While the company is seeing an increase in in-person visits, Mindpath is still in line with many of its peers. Lifestance Health Group Inc. (Nasdaq: LFST), the largest outpatient mental health provider in the U.S., saw 73% of all visits in the second quarter of the year and 75% of all visits in the first quarter come from virtual visits.

At Mindpath Health, treatment type and geography have the most bearing on which patients seek in-person treatment, Farber said. Patients receiving psychiatry closer to major population centers are seeing an increase in in-person visits. However, there are market-based quirks about who seeks in-person care and for what reason.

“But we are seeing momentum in that direction; it really depends on a lot of factors,” Farber said.

Due to COVID-era regulations and accommodating payer policies, there has been an uptick in telehealth utilization.

The increased use of telehealth has led to greater overall behavioral health utilization and a corresponding increase in spending.

A RAND Corp. study found that commercial health plan spending on mental health alone was up 54% during the post-COVID phase. The authors of the report speculated that this may lead to payers cutting back on telehealth reimbursement. Aetna, one of the nation’s largest insurers and a part of CVS Health Corp. (NYSE: CVS), told providers it would stop covering dozens of telehealth services.

The growth strategy

Mindpath Health grew to be one of the largest outpatient mental health practices by cobbling together practices of various sizes over the years. Today, the company employs about 1,200 people, about half of whom are clinicians.

However, that growth will take a different direction. The company will focus on its current markets, especially Arizona, Florida and Texas. Mindpath Health is in earlier stages of development in those states.

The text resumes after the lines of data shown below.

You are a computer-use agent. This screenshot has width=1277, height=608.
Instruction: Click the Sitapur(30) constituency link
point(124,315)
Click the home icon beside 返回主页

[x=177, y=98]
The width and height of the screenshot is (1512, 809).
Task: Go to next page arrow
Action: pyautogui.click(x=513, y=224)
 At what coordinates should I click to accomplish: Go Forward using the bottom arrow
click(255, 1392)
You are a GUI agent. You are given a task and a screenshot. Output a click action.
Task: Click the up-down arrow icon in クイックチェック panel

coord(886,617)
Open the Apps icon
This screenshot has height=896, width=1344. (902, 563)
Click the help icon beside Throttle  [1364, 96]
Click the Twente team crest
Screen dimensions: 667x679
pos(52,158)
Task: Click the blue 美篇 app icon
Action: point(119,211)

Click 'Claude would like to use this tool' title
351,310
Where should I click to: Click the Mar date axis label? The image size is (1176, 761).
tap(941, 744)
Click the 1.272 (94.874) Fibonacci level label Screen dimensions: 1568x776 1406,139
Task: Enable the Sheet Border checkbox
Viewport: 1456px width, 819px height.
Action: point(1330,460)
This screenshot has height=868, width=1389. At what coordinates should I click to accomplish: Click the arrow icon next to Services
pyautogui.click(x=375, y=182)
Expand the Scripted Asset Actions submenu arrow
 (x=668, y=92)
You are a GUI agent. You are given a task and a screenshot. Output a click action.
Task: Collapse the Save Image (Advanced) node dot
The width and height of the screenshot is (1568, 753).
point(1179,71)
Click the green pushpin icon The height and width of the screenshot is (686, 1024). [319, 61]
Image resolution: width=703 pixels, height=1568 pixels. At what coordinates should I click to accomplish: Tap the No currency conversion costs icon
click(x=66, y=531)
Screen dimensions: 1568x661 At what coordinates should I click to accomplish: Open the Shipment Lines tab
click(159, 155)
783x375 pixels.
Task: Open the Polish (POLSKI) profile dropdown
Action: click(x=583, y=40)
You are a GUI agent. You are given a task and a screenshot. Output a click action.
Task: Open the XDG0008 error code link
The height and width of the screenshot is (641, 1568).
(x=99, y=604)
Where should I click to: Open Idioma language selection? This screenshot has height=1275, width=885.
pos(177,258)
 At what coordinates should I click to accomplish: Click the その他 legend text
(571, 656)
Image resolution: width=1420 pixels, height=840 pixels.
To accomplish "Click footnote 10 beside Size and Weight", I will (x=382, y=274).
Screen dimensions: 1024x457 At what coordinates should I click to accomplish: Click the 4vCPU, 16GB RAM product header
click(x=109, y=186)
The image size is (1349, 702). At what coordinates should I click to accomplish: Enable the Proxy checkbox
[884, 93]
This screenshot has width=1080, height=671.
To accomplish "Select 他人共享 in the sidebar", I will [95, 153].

“I think we have a lot of opportunities where we currently are,” Farber said. “I really like for growth to be methodical, balanced and paced along with the evolution of the overall platform and the integration of all the different elements that we already have.”

This approach to growth runs parallel to Farber’s focus on better integrating the business and his overall conceptualization of Mindpath Health as a multi-state medical group. This approach will also play into clinician satisfaction, Farber said.

“When I go and speak with our clinicians, they think about the business — and that’s what attracted them to [Mindpath] — as a medical group,” Farber said. “We create a peer community for the clinicians. There is a lot of satisfaction that comes from that. It’s not really possible to grow that effectively other than in a methodical, very stepwise, purposeful way.”